- Original film poster
- Directed by: Julian Schnabel
- Produced by: Jon Kilik Tom Sarig
- Starring: Lou Reed Emmanuelle Seigner
- Cinematography: Ellen Kuras
- Edited by: Benjamin Flaherty
- Music by: Lou Reed
- Distributed by: Third Rail Releasing
- Release dates: September 4, 2007 (Venice Film Festival); October 7, 2008 (United States);
- Running time: 81 minutes
- Countries: United Kingdom United States
- Language: English
- Box office: $114,860

= Berlin: Live at St. Ann's Warehouse =

Berlin: Live at St. Ann's Warehouse is a concert film and live album by Lou Reed released in 2008. The concert film was directed by Julian Schnabel, live at St. Ann's Warehouse in Brooklyn during five nights in December 2006. Background shots of the characters Jim and Caroline were done by Lola Schnabel.
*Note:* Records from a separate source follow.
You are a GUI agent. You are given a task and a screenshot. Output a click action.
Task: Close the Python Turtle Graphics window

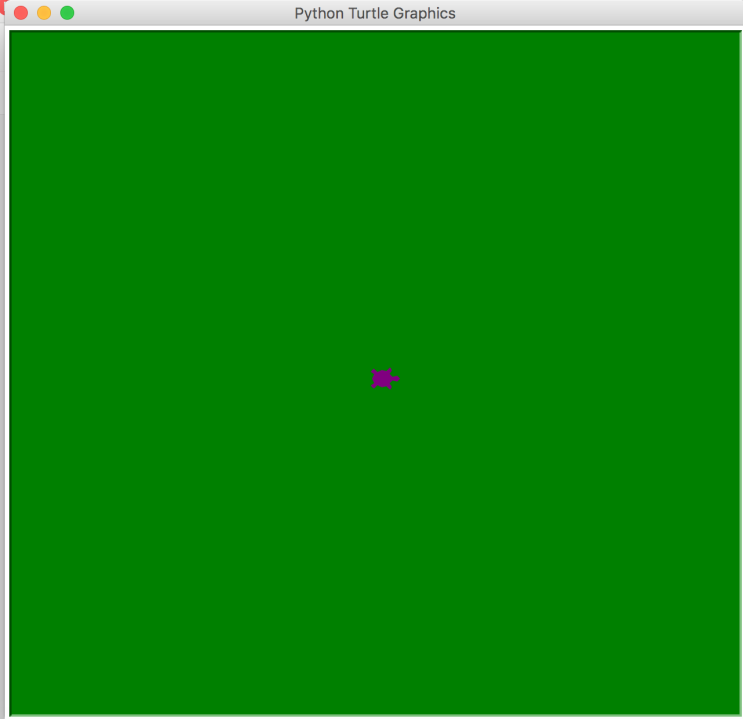pos(21,13)

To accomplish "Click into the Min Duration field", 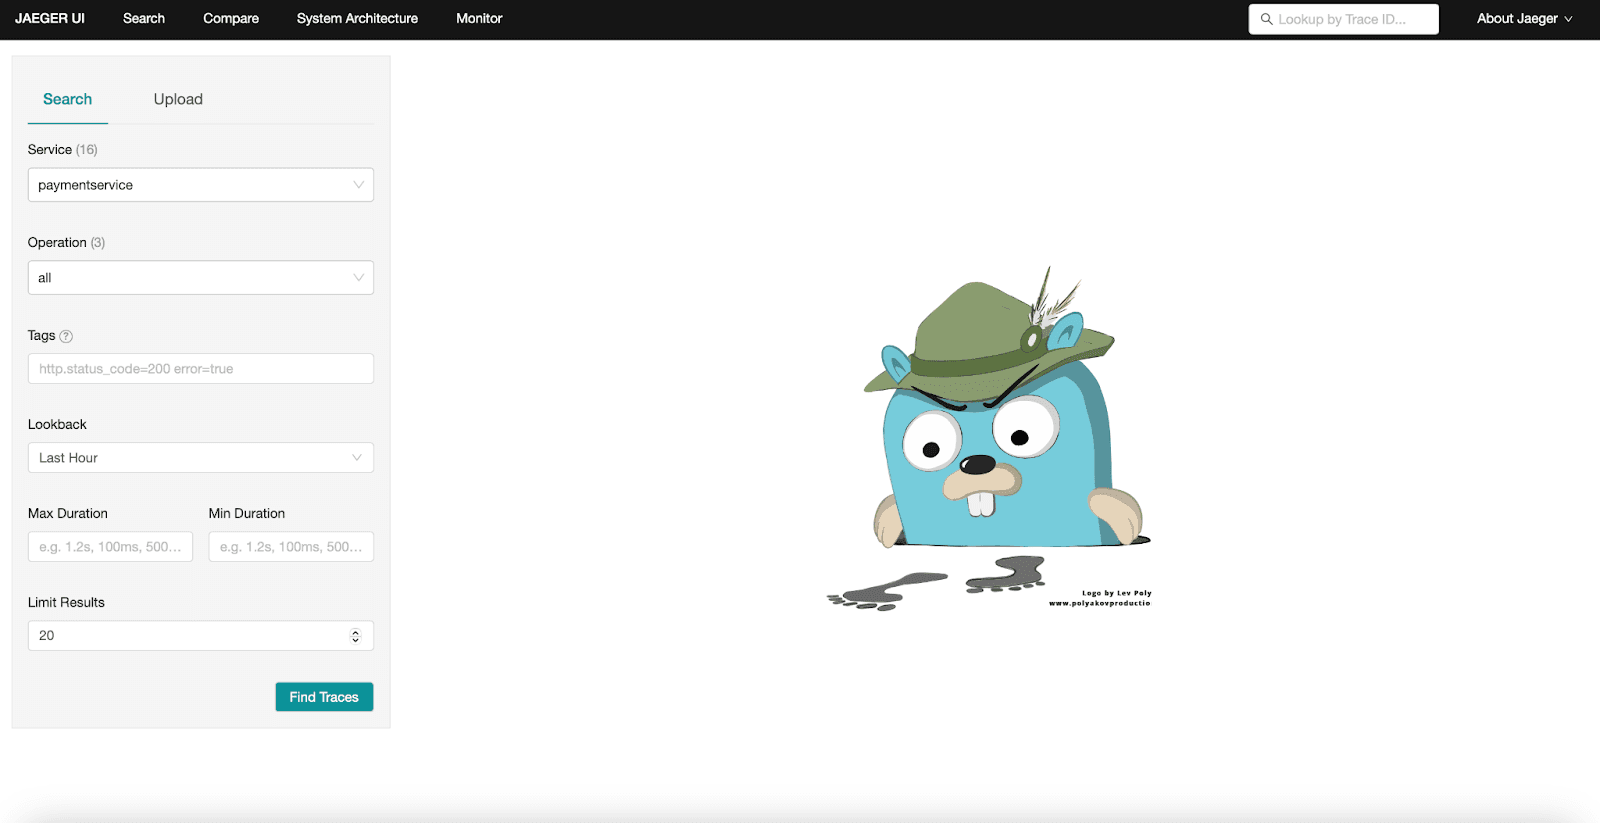I will click(291, 547).
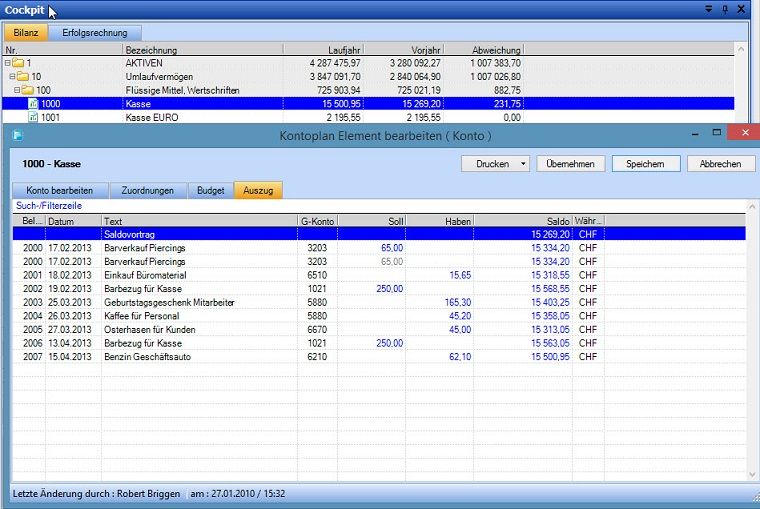Viewport: 760px width, 509px height.
Task: Switch to the Erfolgsrechnung tab
Action: click(x=95, y=33)
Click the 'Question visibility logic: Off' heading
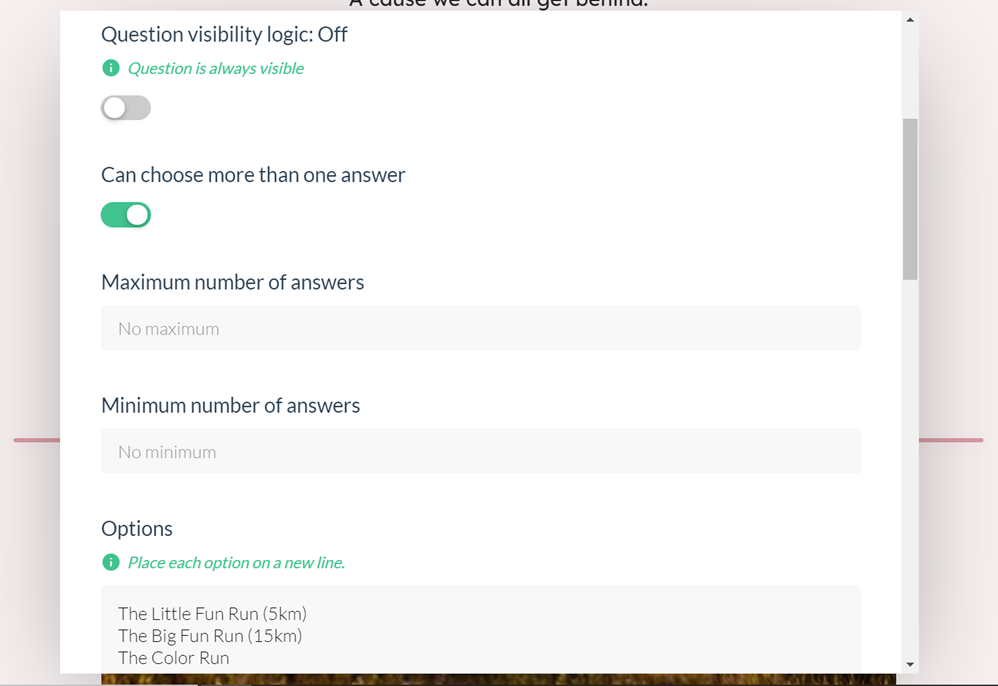 (x=224, y=34)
The Berlin tour was the first time Lou Reed had played the full album live in over 30 years, after the original album had been a critical and commercial disappointment (in spite of it being a top 10 album hitting #7 in the UK and going Silver). Individual songs had been played, but not the entire album.
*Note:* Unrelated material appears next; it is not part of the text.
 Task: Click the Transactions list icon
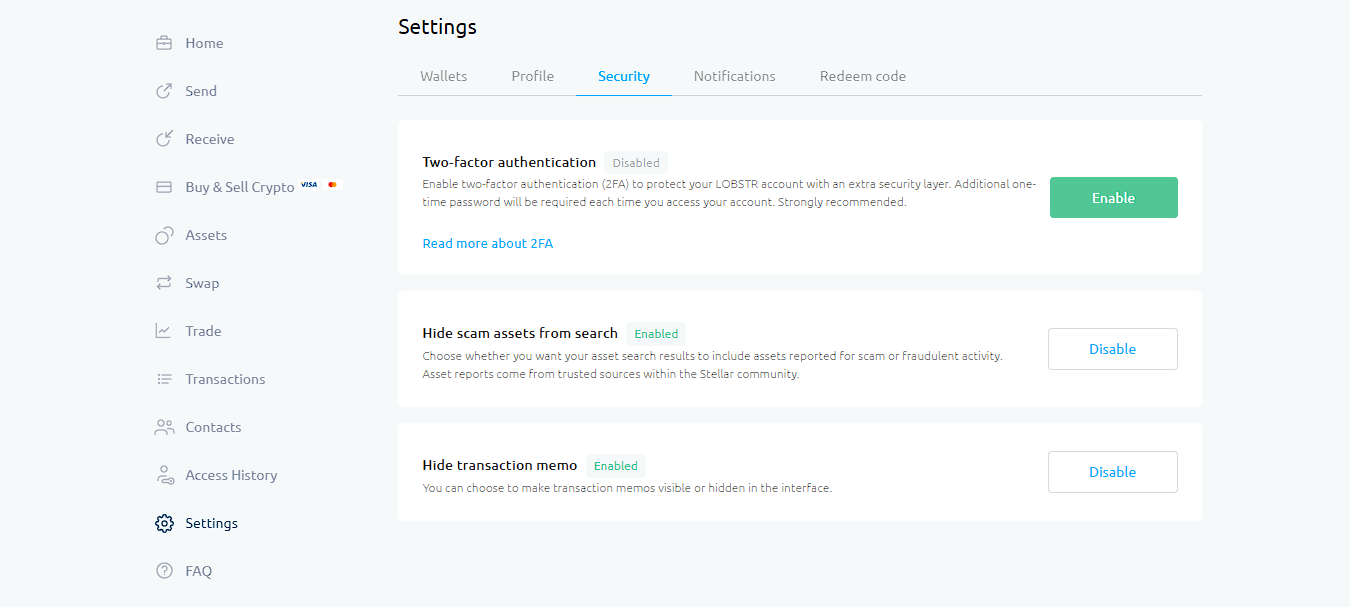[x=164, y=379]
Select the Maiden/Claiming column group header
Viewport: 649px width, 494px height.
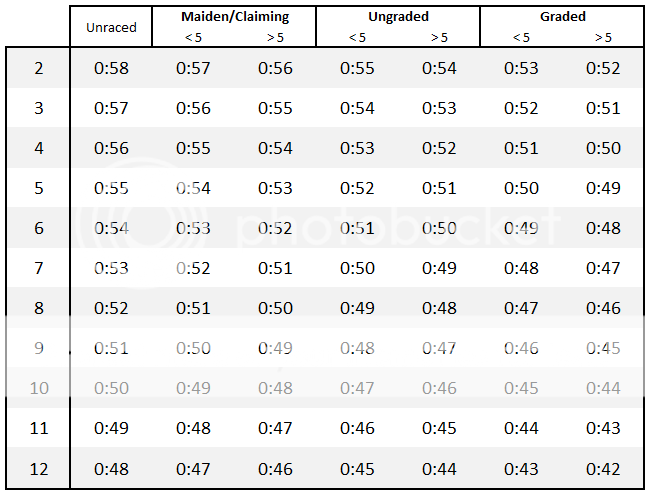(234, 17)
The concert film and album both feature three non-Berlin songs as an encore, "Candy Says", "Rock Minuet" and "Sweet Jane".

Professional ratings
Aggregate scores
| Source | Rating |
| Metacritic | 70/100 |
Review scores
| Source | Rating |
| Allmusic | Star Half star |
| Rolling Stone | Star |
| Spectrum Culture | (3.5/5.0) |
| Pitchfork Media | (7.2/10) |

==Track listing==
All tracks composed by Lou Reed

1. "Intro" – 1:51
2. "Berlin" – 2:34
3. "Lady Day" – 4:12
4. "Men of Good Fortune" – 6:35
5. "Caroline Says (I)" – 4:31
6. "How Do You Think It Feels?" – 5:37
7. "Oh, Jim" – 8:16
8. "Caroline Says (II)" – 4:33
9. "The Kids" – 8:08
10. "The Bed" – 5:59
11. "Sad Song" – 8:21
12. "Candy Says" – 6:04
13. "Rock Minuet" – 7:18
14. "Sweet Jane" – 5:31

==Personnel==
- Lou Reed – lead vocals, guitar
- Steve Hunter – guitars, bandleader
- Fernando Saunders – bass guitar, synthesizer, guitar, backing vocals
- Tony "Thunder" Smith – drums, backing vocals
- Rupert Christie – keyboards, backing vocals
- Rob Wasserman – double bass
- Sharon Jones – vocals
- Anohni Hegarty – vocals
- Steven Bernstein – flugelhorn, trumpet
- Curtis Fowlkes – trombone
- Paul Shapiro – saxophone, flute
- Doug Wieselman – bass clarinet, clarinet
- David Gold – viola
- Eyvind Kang – viola
- Jane Scarpantoni – cello
- Brooklyn Youth Chorus – choir
- Bob Ezrin - conductor

==Reception==
On review aggregator website Rotten Tomatoes, the film holds an approval rating of 78% based on 32 reviews, with an average rating of 6.8/10.